Ruangan berdinding dari bilah bambu itu terasa semakin panas. Warga yang sudah berbulan-bulan dilanda paceklik terus mendesak Pak RT. Gemeretak obor di pojok ruangan menambah temaram keadaan.
Tahun 1950-an, negeri ini disibukan dengan penataan infrastruktur pasca kemerdekaan. Hal itu berdampak pada kemakmuran rakyat. Kemiskinan, kelaparan, dan kebodohan merajalela. Padukuhan Wiyagan mengandalkan pertanian dan perikanan pada bendungan di utara desa. Namun, kini bendungan itu telah kering.
“Sudah kubilang, Pak RT! Jono itu sumber bala bagi desa kita. Wabah, gagal panen, sampai bendungan mengering pasti itu akibat jampi-jampinya,” tuduhBadrun.
“Betul, Pak! Kemarin saya melihatnya membawa buku lusuh sambil komat-kamit sembari menengadah. Tak lama, dia meludah ke bendungan kita,” sambung Warno dari belakang, menguatkan laporan Badrun.
“Sudah-sudah! Harap semua kembali duduk.
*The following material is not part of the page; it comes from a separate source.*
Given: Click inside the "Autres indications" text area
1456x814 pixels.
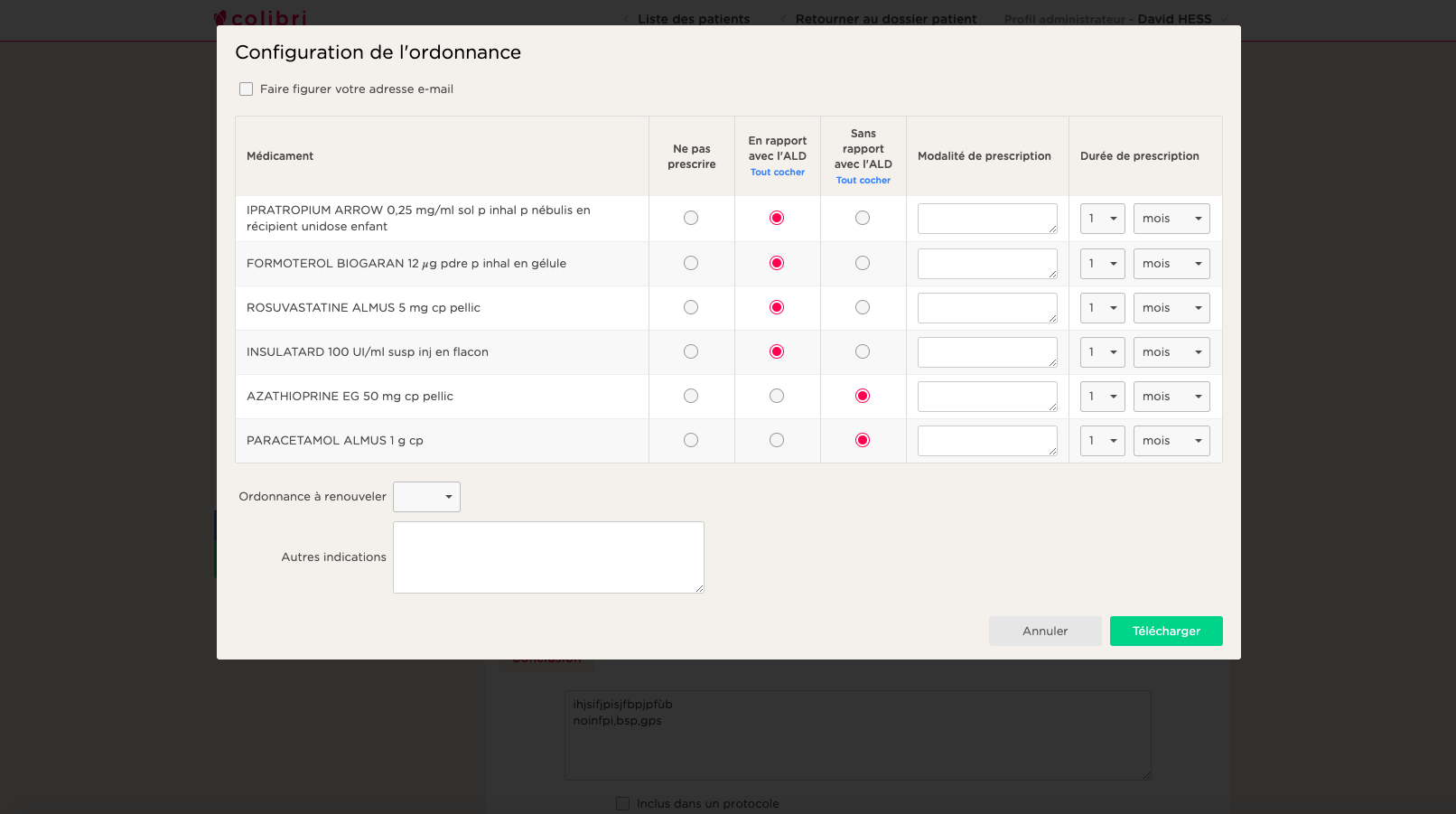Looking at the screenshot, I should point(548,557).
Tenangkan pikiran, jangan menuduh orang lain,” ujar Pak RT menenangkan warga.
Tamu yang hadir dalam rapat merasa tak puas. Mereka terus saja bersahutan membenarkan ucapan Badrun. Namun, mendengar jawaban Pak RT, suasana semakin kacau.
“Bapak membela Jono? Jangan-jangan kalian bersekongkol untuk membuat banyaknya kematian penduduk, agar semakin kaya karena kalian mendapatkan tumbal pesugihan!” teriak Badrun memengaruhi warga lain.
“Jaga mulutmu, Badrun!” bentak Pak RT sambil menatapnya tajam.
***
“Mak, kenapa mereka menuduhku menjadi biang permasalahan di padukuhan kita?” keluh Jono.
Sarmi tersenyum mendengar hal itu. Sembari menyelesaikan pembuatan gula jawa, dia memindahkan panci berisi gula cair ke meja di samping Jono.
“Sudahlah, Nak. Itu tuduhan warga yang tak berdasar. Mamak tahu kamu tidak melakukan hal itu,” ujar Sarmi menenangkan.
Mendengar ucapan mamaknya, tampak Jono menghela napas berat. Masih ingat di benaknya. Pada rapat desa, banyak warga yang menuduhnya mengguna-guna bendungan. Padahal, dia hanya membaca buku yang diberikan oleh leluhurnya secara turun-temurun. Yang diyakininya, kalau ada persoalan paceklik, dia harus membaca tulisan di buku itu, sambil mengusap wajah dan meludah ke bendungan yang menjadi sumber utama kehidupan masyarakat. Maka, bendungan utara desa menjadi pilihanya.